[Instruções das tarefas]
#1 Resuma em duas frases o texto sobre as origens do boxe.
#2 Reproduza sem alterações as entradas desde a primeira linha até à linha que contém "GROUNDS / WEATHER", incluindo ambas.

9 Outubro, 2024

As Origens

O boxe tem uma coisa em comum com a vida em sociedade: é anterior ao Homem. O filme de Stanley Kubrick – 2001 Odisseia no Espaço, ilustra o nascimento da humanidade com uma cena na qual um primata agarra um osso comprido e bate com ele numa carcaça. Numa cena seguinte, mostra-se o emprego imediato que este «primeiro homem» fez da sua descoberta. Serviu-lhe para regular, com vantagem para si, um conflito que o oponha a alguns dos seus semelhantes. Sem grande esforço de imaginação, pode-se supor que nas comunidades pré-humanas –  dada a falta de qualquer ferramenta  –  o punho nu desempenharia o papel de arma mais eficaz para resolver os antagonismos dos nossos longínquos antepassados. Estamos, porém, muito longe do boxe, tal como o conhecemos neste Século XX, tratando-se, apenas, de vagas origens que não têm outro interesse, senão o de sublinhar o facto de que o combate com os punhos nus, é absolutamente natural nos homens. Todavia, é preciso realçar que nas sociedades pré-históricas, o pugilato não se apresenta como uma actividade desinteressada –  um desporto  –  mas entra no quadro da luta pela vida (struggle for life).

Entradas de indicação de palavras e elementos
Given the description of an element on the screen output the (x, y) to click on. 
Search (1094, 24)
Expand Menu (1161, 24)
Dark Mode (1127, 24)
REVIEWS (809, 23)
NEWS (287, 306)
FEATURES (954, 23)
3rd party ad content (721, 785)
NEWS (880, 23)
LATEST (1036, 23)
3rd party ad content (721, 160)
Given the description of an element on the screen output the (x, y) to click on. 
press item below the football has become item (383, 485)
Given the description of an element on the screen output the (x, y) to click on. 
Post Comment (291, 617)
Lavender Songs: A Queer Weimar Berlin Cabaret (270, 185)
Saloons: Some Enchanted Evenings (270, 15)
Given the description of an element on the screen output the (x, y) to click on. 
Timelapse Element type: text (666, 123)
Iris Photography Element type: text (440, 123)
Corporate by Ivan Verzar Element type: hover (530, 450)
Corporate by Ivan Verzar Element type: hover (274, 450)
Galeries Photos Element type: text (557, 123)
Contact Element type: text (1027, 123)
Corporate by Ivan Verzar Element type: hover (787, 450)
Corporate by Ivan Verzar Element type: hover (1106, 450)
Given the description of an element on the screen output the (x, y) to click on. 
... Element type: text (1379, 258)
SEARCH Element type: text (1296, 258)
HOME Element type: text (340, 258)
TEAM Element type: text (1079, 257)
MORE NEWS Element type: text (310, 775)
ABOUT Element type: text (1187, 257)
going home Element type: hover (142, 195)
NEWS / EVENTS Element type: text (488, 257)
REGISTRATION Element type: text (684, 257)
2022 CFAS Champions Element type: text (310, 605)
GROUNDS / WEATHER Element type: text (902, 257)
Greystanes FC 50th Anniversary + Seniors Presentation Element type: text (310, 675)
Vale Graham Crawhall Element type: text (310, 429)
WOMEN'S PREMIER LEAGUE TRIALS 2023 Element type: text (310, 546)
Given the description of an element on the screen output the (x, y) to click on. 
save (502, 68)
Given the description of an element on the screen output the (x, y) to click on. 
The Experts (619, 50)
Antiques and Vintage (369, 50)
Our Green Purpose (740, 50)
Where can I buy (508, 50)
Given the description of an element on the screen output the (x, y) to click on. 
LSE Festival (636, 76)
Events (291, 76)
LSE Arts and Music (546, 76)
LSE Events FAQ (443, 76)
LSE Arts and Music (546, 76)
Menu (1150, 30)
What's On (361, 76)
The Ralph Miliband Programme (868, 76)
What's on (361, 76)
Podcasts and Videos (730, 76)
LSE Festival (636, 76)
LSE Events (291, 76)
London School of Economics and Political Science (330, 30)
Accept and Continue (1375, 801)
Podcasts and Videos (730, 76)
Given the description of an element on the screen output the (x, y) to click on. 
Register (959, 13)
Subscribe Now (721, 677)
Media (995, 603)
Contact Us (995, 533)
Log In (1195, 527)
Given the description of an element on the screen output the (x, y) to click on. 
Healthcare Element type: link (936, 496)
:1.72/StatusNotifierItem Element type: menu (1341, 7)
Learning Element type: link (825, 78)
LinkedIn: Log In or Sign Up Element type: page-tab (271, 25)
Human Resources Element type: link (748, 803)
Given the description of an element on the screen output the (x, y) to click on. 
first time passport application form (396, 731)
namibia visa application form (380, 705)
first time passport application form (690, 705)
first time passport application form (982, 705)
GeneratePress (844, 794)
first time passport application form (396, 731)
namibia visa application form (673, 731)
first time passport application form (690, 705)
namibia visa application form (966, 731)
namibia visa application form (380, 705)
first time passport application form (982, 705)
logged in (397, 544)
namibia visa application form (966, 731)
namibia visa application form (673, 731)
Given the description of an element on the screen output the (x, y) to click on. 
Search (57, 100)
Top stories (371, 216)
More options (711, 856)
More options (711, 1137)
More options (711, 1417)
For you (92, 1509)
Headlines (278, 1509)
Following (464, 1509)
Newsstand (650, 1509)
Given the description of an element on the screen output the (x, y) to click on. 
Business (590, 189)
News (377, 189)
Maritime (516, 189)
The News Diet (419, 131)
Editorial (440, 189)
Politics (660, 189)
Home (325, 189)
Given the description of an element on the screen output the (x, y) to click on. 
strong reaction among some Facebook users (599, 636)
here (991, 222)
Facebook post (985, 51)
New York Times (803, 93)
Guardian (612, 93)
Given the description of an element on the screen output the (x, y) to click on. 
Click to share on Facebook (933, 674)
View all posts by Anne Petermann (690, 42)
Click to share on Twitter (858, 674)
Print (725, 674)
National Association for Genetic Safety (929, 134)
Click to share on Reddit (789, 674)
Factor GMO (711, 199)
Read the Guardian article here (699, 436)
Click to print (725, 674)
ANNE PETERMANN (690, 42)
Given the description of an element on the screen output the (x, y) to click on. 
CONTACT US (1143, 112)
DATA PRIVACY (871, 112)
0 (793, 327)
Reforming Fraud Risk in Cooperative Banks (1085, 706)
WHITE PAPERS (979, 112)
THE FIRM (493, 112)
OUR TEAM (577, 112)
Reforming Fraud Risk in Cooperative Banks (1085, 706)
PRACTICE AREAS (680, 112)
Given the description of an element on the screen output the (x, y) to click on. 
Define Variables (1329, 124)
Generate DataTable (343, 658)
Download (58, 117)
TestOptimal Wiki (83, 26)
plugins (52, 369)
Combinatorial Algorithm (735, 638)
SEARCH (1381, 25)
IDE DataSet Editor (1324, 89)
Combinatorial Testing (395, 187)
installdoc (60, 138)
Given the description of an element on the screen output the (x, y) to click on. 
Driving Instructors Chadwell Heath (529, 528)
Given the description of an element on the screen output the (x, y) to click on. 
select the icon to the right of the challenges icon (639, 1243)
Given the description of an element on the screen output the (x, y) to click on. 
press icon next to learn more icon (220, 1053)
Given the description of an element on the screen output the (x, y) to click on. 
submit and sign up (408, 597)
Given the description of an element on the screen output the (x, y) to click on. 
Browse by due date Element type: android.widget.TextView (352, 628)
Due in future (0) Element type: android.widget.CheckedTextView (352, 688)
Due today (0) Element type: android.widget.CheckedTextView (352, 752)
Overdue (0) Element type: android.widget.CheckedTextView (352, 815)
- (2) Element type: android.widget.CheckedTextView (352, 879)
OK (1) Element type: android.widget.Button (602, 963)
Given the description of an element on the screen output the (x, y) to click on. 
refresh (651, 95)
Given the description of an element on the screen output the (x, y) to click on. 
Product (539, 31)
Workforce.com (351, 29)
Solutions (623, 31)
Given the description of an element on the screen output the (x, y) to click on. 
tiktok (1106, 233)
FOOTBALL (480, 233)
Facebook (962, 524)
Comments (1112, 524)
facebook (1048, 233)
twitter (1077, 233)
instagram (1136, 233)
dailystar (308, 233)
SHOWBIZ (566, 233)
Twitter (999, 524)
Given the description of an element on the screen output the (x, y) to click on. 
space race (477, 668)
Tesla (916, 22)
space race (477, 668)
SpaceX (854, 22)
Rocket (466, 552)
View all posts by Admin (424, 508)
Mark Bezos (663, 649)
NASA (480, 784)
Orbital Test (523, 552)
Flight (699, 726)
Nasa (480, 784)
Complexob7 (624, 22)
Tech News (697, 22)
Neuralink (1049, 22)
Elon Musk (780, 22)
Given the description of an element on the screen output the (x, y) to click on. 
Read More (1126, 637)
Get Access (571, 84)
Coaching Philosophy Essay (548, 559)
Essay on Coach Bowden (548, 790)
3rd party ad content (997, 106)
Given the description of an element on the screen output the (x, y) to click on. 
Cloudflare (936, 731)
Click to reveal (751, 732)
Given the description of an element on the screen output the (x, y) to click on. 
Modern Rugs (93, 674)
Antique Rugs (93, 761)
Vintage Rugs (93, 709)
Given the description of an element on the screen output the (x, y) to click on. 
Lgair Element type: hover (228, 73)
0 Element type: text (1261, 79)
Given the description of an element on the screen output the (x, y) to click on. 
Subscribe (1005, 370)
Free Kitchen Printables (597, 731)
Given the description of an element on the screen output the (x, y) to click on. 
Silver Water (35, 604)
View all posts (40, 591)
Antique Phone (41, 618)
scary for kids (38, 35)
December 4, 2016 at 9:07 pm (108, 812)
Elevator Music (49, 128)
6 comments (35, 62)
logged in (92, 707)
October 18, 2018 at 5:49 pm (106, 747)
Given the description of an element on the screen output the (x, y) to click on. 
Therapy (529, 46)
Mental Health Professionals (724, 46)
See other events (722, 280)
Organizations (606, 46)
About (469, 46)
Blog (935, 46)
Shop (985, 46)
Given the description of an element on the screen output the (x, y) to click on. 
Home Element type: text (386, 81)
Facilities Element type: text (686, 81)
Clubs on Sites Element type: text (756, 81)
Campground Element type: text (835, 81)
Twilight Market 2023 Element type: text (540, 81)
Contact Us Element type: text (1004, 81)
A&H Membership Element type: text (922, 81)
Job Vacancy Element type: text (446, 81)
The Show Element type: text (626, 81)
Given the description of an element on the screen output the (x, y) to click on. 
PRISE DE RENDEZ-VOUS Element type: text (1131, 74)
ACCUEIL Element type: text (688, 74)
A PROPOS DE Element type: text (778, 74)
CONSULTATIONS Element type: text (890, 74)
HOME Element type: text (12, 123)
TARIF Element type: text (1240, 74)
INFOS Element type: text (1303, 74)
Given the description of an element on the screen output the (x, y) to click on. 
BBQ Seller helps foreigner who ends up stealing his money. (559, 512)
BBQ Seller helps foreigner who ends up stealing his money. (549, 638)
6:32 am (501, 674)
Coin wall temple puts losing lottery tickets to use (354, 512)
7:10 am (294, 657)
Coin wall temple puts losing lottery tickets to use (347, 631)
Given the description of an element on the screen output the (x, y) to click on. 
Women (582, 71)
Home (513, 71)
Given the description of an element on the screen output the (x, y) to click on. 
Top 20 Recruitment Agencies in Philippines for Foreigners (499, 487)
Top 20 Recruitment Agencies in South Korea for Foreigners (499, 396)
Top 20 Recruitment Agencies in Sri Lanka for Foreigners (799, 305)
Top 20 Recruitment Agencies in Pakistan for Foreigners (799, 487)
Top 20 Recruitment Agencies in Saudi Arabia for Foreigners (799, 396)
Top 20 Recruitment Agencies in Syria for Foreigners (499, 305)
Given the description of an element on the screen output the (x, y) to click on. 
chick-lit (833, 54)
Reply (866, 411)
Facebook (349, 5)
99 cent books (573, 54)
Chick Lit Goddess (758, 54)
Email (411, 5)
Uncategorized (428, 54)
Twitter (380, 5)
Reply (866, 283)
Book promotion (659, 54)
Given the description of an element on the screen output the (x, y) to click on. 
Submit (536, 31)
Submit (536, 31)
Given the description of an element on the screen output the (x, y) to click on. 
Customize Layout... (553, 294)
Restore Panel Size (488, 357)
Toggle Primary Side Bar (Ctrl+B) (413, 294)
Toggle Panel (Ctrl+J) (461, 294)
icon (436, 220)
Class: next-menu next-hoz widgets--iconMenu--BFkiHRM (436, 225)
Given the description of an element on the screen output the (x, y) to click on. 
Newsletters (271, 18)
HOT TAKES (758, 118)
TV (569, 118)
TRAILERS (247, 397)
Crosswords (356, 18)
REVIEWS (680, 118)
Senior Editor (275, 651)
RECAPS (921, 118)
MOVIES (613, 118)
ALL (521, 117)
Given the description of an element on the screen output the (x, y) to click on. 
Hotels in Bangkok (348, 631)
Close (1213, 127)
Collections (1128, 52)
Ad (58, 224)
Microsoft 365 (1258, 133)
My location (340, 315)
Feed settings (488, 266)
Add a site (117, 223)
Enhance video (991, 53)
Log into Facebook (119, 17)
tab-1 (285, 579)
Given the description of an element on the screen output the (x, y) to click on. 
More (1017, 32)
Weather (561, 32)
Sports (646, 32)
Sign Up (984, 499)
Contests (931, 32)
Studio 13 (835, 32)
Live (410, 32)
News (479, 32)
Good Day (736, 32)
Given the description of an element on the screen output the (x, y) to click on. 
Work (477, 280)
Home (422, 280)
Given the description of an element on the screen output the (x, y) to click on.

[Respostas]
#1 O boxe, tal como a vida em sociedade, é anterior ao Homem, como sugere a cena de 2001 Odisseia no Espaço em que um primata usa um osso para resolver, em seu proveito, um conflito com os seus semelhantes. Nas comunidades pré-humanas o punho nu terá sido a arma mais eficaz, o que sublinha que o combate com os punhos é natural nos homens, mas nas sociedades pré-históricas o pugilato não era um desporto: fazia parte da luta pela vida.

#2
Given the description of an element on the screen output the (x, y) to click on. 
Search (1094, 24)
Expand Menu (1161, 24)
Dark Mode (1127, 24)
REVIEWS (809, 23)
NEWS (287, 306)
FEATURES (954, 23)
3rd party ad content (721, 785)
NEWS (880, 23)
LATEST (1036, 23)
3rd party ad content (721, 160)
Given the description of an element on the screen output the (x, y) to click on. 
press item below the football has become item (383, 485)
Given the description of an element on the screen output the (x, y) to click on. 
Post Comment (291, 617)
Lavender Songs: A Queer Weimar Berlin Cabaret (270, 185)
Saloons: Some Enchanted Evenings (270, 15)
Given the description of an element on the screen output the (x, y) to click on. 
Timelapse Element type: text (666, 123)
Iris Photography Element type: text (440, 123)
Corporate by Ivan Verzar Element type: hover (530, 450)
Corporate by Ivan Verzar Element type: hover (274, 450)
Galeries Photos Element type: text (557, 123)
Contact Element type: text (1027, 123)
Corporate by Ivan Verzar Element type: hover (787, 450)
Corporate by Ivan Verzar Element type: hover (1106, 450)
Given the description of an element on the screen output the (x, y) to click on. 
... Element type: text (1379, 258)
SEARCH Element type: text (1296, 258)
HOME Element type: text (340, 258)
TEAM Element type: text (1079, 257)
MORE NEWS Element type: text (310, 775)
ABOUT Element type: text (1187, 257)
going home Element type: hover (142, 195)
NEWS / EVENTS Element type: text (488, 257)
REGISTRATION Element type: text (684, 257)
2022 CFAS Champions Element type: text (310, 605)
GROUNDS / WEATHER Element type: text (902, 257)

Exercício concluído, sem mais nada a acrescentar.